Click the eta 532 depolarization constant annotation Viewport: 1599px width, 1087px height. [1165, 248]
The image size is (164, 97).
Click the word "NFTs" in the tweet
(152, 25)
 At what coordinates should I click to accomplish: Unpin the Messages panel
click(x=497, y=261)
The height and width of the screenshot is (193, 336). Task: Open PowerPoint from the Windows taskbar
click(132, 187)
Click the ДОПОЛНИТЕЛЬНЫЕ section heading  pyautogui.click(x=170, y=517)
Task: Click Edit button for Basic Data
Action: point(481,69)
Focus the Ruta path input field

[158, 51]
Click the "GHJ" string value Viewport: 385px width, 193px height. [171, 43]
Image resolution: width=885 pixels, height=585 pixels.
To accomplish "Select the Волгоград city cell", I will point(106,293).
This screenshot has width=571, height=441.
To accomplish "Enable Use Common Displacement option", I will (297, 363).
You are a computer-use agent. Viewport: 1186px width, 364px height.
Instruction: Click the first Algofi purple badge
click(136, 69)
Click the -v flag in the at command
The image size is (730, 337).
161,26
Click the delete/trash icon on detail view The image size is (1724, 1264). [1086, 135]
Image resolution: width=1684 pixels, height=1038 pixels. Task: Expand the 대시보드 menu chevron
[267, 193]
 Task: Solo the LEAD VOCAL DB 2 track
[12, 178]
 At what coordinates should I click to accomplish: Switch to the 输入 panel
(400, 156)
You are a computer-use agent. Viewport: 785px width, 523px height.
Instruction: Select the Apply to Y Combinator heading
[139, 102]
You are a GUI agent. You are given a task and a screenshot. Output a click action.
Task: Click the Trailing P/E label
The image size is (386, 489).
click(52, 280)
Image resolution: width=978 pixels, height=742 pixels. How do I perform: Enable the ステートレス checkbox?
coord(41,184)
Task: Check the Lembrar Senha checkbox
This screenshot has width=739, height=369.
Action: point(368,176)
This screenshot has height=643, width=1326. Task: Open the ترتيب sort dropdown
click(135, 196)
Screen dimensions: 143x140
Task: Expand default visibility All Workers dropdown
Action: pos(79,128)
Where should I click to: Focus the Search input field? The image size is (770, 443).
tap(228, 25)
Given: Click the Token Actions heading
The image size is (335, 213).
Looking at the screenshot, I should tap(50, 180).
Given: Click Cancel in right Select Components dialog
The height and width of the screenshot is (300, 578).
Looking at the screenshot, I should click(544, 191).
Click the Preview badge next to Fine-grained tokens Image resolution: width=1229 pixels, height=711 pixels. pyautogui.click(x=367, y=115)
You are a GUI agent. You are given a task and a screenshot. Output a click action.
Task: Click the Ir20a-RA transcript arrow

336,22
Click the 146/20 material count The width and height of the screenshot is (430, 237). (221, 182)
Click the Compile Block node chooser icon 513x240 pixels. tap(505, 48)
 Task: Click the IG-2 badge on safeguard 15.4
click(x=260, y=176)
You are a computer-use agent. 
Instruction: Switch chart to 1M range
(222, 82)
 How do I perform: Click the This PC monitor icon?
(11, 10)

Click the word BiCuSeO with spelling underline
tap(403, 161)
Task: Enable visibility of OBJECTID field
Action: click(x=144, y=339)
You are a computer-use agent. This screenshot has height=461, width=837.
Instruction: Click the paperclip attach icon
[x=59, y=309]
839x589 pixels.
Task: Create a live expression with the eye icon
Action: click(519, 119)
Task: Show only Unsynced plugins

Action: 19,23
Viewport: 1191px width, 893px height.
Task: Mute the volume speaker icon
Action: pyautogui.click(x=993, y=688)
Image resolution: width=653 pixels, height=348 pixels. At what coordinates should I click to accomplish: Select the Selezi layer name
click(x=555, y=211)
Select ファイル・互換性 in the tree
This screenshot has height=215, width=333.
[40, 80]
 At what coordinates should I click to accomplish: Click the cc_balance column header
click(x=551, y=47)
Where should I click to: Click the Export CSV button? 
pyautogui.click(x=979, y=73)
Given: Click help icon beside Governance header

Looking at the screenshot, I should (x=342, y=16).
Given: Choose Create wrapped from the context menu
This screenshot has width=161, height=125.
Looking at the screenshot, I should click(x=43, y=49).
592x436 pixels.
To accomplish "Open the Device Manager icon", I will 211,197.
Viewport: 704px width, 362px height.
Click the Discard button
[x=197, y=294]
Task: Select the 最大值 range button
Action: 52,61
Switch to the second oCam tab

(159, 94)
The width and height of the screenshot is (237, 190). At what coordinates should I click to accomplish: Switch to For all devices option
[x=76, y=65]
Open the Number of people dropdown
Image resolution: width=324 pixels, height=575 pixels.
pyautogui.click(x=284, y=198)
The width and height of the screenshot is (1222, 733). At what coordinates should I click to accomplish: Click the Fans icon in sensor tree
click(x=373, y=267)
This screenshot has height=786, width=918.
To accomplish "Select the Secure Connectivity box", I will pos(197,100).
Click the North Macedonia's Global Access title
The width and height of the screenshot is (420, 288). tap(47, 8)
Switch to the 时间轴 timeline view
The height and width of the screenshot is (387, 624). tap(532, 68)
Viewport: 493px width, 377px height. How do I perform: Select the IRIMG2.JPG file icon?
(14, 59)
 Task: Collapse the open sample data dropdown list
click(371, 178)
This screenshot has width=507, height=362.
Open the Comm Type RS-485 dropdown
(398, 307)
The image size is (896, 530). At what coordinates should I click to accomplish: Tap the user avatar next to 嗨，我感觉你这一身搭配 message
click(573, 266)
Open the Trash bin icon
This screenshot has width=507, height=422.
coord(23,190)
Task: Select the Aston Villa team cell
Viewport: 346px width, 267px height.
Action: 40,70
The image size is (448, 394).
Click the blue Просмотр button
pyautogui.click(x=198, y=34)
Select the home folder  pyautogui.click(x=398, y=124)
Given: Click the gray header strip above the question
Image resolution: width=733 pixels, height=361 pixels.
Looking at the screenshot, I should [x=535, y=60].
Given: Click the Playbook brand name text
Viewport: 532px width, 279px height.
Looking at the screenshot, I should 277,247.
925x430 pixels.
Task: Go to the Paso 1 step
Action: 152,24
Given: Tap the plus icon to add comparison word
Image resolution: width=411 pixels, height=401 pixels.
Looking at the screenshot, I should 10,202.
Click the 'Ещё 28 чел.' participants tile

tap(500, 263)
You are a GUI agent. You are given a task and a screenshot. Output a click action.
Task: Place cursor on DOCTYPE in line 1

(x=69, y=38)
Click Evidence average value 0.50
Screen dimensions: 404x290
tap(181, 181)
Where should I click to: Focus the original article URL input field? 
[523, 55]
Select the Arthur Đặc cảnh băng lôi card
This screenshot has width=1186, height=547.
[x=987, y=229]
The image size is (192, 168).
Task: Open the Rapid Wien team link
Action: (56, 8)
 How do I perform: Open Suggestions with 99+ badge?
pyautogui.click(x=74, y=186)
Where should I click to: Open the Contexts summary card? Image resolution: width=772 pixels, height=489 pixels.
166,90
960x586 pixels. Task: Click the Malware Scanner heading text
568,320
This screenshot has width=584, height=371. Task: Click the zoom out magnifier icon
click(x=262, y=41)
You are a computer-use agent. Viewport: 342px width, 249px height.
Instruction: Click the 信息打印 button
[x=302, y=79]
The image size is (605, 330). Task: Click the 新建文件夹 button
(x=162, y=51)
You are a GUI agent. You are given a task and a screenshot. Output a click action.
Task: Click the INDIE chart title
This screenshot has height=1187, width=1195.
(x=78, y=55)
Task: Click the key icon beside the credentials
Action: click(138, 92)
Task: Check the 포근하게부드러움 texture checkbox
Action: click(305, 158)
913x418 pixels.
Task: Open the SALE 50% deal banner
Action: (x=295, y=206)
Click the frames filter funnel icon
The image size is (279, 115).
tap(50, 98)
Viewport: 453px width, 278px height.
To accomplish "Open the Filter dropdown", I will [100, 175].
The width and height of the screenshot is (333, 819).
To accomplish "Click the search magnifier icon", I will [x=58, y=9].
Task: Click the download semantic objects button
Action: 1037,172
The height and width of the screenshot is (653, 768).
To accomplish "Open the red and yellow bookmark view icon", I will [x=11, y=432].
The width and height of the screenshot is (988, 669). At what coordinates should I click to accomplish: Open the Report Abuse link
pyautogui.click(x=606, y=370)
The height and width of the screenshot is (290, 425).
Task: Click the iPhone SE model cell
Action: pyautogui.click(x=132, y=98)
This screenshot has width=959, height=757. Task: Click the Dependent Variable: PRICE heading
+-------+
Copy all lines of the records in which the string "computer" can be found.

You are a computer-use agent. Viewport: 1186px width, 364px height.
You are a computer-use agent. Viewport: 785px width, 523px height.
You are a computer-use agent. 
You are a computer-use agent. This screenshot has height=461, width=837.
You are a computer-use agent. Viewport: 342px width, 249px height.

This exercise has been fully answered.